▶ [Activity] All of the records are to be copied out exactly, with nothing left out.

▶ [Collected data]

----

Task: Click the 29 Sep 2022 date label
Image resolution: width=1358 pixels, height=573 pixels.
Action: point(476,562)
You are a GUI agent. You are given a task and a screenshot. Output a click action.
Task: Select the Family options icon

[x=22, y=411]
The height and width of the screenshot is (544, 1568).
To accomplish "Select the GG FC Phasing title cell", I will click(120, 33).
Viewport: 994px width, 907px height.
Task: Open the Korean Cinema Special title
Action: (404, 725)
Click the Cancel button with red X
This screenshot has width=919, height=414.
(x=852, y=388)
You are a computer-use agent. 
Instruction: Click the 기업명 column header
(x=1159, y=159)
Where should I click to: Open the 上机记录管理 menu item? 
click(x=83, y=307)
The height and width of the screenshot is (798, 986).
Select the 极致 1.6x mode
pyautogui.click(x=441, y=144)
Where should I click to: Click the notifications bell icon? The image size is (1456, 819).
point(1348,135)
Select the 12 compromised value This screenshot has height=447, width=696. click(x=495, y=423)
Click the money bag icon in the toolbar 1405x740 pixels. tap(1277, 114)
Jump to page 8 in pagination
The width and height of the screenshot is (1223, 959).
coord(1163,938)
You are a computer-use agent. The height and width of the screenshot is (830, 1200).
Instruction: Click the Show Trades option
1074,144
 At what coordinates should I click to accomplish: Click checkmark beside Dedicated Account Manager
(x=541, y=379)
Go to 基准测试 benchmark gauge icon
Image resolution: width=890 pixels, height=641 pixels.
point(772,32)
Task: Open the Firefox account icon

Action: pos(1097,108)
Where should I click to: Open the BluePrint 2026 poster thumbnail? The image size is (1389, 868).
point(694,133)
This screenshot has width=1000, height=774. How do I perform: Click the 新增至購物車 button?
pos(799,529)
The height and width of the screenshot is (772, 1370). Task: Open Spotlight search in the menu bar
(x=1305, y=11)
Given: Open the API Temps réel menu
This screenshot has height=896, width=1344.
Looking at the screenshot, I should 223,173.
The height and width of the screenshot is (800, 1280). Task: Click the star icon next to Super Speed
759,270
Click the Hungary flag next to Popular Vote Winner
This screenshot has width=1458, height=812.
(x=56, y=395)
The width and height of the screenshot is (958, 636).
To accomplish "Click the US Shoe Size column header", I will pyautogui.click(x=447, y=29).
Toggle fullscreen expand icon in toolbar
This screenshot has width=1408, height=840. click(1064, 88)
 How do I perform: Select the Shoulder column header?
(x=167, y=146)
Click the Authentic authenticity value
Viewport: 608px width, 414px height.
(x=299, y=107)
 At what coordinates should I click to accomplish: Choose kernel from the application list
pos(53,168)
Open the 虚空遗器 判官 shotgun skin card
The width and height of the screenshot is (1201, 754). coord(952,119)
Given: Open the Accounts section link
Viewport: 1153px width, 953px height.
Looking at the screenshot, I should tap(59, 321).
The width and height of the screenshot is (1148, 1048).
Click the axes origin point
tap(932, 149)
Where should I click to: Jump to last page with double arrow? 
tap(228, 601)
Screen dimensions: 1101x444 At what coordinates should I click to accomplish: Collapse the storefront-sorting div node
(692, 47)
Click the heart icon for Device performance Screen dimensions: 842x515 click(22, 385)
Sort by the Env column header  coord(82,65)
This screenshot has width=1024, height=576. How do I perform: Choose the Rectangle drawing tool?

----

▶ [Expected answer]
Task: Click the 29 Sep 2022 date label
Image resolution: width=1358 pixels, height=573 pixels.
Action: point(476,562)
You are a GUI agent. You are given a task and a screenshot. Output a click action.
Task: Select the Family options icon

[x=22, y=411]
The height and width of the screenshot is (544, 1568).
To accomplish "Select the GG FC Phasing title cell", I will click(120, 33).
Viewport: 994px width, 907px height.
Task: Open the Korean Cinema Special title
Action: (404, 725)
Click the Cancel button with red X
This screenshot has width=919, height=414.
(x=852, y=388)
You are a computer-use agent. 
Instruction: Click the 기업명 column header
(x=1159, y=159)
Where should I click to: Open the 上机记录管理 menu item? 
click(x=83, y=307)
The height and width of the screenshot is (798, 986).
Select the 极致 1.6x mode
pyautogui.click(x=441, y=144)
Where should I click to: Click the notifications bell icon? The image size is (1456, 819).
point(1348,135)
Select the 12 compromised value This screenshot has height=447, width=696. click(x=495, y=423)
Click the money bag icon in the toolbar 1405x740 pixels. tap(1277, 114)
Jump to page 8 in pagination
The width and height of the screenshot is (1223, 959).
coord(1163,938)
You are a computer-use agent. The height and width of the screenshot is (830, 1200).
Instruction: Click the Show Trades option
1074,144
 At what coordinates should I click to accomplish: Click checkmark beside Dedicated Account Manager
(x=541, y=379)
Go to 基准测试 benchmark gauge icon
Image resolution: width=890 pixels, height=641 pixels.
point(772,32)
Task: Open the Firefox account icon

Action: pos(1097,108)
Where should I click to: Open the BluePrint 2026 poster thumbnail? The image size is (1389, 868).
point(694,133)
This screenshot has width=1000, height=774. How do I perform: Click the 新增至購物車 button?
pos(799,529)
The height and width of the screenshot is (772, 1370). Task: Open Spotlight search in the menu bar
(x=1305, y=11)
Given: Open the API Temps réel menu
This screenshot has height=896, width=1344.
Looking at the screenshot, I should 223,173.
The height and width of the screenshot is (800, 1280). Task: Click the star icon next to Super Speed
759,270
Click the Hungary flag next to Popular Vote Winner
This screenshot has width=1458, height=812.
(x=56, y=395)
The width and height of the screenshot is (958, 636).
To accomplish "Click the US Shoe Size column header", I will pyautogui.click(x=447, y=29).
Toggle fullscreen expand icon in toolbar
This screenshot has width=1408, height=840. click(1064, 88)
 How do I perform: Select the Shoulder column header?
(x=167, y=146)
Click the Authentic authenticity value
Viewport: 608px width, 414px height.
(x=299, y=107)
 At what coordinates should I click to accomplish: Choose kernel from the application list
pos(53,168)
Open the 虚空遗器 判官 shotgun skin card
The width and height of the screenshot is (1201, 754). coord(952,119)
Given: Open the Accounts section link
Viewport: 1153px width, 953px height.
Looking at the screenshot, I should tap(59, 321).
The width and height of the screenshot is (1148, 1048).
Click the axes origin point
tap(932, 149)
Where should I click to: Jump to last page with double arrow? 
tap(228, 601)
Screen dimensions: 1101x444 At what coordinates should I click to accomplish: Collapse the storefront-sorting div node
(692, 47)
Click the heart icon for Device performance Screen dimensions: 842x515 click(22, 385)
Sort by the Env column header  coord(82,65)
This screenshot has width=1024, height=576. How do I perform: Choose the Rectangle drawing tool?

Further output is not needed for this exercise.